Harvesting energy from turbulent winds with Reinforcement Learning
Lorenzo Basile, Maria Grazia Berni, Antonio Celani
TL;DR
The paper addresses maximizing energy from high-altitude turbulent winds using a pumping AWE system. It employs Twin Delayed Deep Deterministic Policy Gradient (TD3) to learn phase-specific, model-free control policies that operate on a minimal state consisting of the kite's attack angle $\alpha$, bank angle $\psi$, and relative wind angle $\beta$. The key contributions are (i) showing that RL can achieve energy extraction in turbulent flows with limited sensing, (ii) demonstrating that separate TD3 agents can optimize traction, retraction, and transition phases, and (iii) revealing that policies trained in turbulence generalize better to turbulent conditions and outperform constant-wind policies in energy per cycle. The findings suggest RL-based control as a robust, model-free approach for AWE and motivate the development of digital twins to bridge sim-to-real deployment.
Abstract
Airborne Wind Energy (AWE) is an emerging technology designed to harness the power of high-altitude winds, offering a solution to several limitations of conventional wind turbines.
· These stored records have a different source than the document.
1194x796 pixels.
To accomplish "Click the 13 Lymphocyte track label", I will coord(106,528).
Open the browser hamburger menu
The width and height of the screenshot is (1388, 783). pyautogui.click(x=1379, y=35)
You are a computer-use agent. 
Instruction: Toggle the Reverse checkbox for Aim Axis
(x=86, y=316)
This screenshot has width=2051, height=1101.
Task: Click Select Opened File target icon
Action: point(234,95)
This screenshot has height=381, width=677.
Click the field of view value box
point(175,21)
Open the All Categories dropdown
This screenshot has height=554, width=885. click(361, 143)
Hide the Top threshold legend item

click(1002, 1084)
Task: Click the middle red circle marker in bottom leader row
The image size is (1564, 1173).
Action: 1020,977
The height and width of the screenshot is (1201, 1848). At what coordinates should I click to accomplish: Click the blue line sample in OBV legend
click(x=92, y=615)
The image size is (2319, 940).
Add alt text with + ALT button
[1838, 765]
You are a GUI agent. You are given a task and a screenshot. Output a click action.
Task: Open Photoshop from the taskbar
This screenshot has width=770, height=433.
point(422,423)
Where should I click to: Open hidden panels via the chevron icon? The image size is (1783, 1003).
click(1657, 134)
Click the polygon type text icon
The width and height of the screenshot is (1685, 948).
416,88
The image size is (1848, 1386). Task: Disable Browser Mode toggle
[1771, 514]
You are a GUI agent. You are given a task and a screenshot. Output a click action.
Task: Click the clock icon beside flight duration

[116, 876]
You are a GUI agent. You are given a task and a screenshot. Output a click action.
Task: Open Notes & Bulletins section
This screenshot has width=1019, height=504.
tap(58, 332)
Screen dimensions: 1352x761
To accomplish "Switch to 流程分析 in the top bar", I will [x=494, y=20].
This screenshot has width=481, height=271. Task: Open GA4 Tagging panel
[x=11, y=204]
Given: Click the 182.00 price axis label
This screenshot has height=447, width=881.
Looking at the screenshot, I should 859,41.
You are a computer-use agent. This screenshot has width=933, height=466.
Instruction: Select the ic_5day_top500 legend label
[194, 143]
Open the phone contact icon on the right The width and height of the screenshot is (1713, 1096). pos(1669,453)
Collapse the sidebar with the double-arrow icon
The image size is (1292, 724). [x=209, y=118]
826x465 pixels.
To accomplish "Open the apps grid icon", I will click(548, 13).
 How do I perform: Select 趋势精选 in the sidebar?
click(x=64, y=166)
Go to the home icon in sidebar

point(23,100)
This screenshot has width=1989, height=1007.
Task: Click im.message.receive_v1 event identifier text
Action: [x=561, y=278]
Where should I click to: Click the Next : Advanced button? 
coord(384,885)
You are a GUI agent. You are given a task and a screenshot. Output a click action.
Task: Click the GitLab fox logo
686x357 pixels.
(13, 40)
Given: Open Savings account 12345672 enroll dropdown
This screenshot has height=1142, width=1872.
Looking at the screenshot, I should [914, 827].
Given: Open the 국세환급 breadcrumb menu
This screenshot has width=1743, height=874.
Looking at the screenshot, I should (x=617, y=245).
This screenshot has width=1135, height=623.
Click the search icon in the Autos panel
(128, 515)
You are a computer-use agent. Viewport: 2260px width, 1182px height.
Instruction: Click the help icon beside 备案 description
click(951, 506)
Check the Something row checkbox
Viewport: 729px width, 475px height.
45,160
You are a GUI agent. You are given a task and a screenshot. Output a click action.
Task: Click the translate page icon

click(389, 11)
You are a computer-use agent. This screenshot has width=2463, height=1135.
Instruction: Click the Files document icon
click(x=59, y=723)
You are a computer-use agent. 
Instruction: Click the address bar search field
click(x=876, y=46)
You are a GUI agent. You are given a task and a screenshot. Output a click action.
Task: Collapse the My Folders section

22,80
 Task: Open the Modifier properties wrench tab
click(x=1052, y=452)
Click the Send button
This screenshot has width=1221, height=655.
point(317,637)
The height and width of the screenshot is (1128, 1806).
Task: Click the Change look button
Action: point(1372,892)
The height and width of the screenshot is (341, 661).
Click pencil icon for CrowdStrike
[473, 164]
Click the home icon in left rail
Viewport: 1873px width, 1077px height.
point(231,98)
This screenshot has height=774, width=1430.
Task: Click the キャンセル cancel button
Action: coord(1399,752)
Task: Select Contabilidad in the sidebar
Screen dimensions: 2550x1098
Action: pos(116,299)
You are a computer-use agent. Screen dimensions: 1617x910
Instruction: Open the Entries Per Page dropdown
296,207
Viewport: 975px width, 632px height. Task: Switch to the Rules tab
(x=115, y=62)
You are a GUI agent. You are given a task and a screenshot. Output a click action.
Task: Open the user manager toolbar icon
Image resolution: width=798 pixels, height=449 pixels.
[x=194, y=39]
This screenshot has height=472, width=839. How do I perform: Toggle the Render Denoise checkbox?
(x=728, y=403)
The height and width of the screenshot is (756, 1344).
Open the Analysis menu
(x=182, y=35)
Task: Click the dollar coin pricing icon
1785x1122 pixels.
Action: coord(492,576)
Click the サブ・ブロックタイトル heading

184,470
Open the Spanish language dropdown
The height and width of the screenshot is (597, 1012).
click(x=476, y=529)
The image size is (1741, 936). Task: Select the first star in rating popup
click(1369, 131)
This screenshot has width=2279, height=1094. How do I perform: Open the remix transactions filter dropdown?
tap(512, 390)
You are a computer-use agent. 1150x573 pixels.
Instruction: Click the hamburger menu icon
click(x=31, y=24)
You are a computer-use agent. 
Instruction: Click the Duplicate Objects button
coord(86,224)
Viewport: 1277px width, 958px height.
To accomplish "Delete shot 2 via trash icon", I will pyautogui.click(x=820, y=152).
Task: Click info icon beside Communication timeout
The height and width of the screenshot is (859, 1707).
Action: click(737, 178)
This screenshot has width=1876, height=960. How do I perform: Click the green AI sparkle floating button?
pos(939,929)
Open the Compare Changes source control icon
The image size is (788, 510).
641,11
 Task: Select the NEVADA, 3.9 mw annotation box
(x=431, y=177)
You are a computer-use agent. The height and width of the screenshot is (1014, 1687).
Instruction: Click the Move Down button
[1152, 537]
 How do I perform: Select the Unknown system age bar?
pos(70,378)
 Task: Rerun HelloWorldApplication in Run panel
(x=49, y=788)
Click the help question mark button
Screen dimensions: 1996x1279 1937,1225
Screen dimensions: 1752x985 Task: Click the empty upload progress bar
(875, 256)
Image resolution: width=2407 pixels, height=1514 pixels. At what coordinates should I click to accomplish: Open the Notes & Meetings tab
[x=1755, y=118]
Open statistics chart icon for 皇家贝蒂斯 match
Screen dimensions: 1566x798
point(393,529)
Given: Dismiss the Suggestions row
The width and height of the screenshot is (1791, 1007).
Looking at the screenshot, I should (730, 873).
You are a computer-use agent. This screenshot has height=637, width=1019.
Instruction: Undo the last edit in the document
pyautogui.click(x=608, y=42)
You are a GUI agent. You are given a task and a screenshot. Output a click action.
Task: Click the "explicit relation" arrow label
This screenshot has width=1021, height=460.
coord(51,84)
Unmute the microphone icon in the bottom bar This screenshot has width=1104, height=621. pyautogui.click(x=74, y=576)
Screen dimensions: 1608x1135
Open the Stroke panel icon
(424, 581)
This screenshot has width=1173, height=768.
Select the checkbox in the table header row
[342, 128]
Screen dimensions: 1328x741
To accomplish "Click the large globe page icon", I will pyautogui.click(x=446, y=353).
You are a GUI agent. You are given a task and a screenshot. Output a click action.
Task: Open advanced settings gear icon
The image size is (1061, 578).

AWE is based on flying devices (usually gliders or kites) that, tethered to a ground station and driven by the wind, convert its mechanical energy into electrical energy by means of a generator. Such systems are usually controlled by manoeuvering the kite so as to follow a predefined path prescribed by optimal control techniques, such as model-predictive control. These methods are strongly dependent on the specific model at use and difficult to generalize, especially in unpredictable conditions such as the turbulent atmospheric boundary layer. Our aim is to explore the possibility of replacing these techniques with an approach based on Reinforcement Learning (RL). Unlike traditional methods, RL does not require a predefined model, making it robust to variability and uncertainty. Our experimental results in complex simulated environments demonstrate that AWE agents trained with RL can effectively extract energy from turbulent flows, relying on minimal local information about the kite orientation and speed relative to the wind.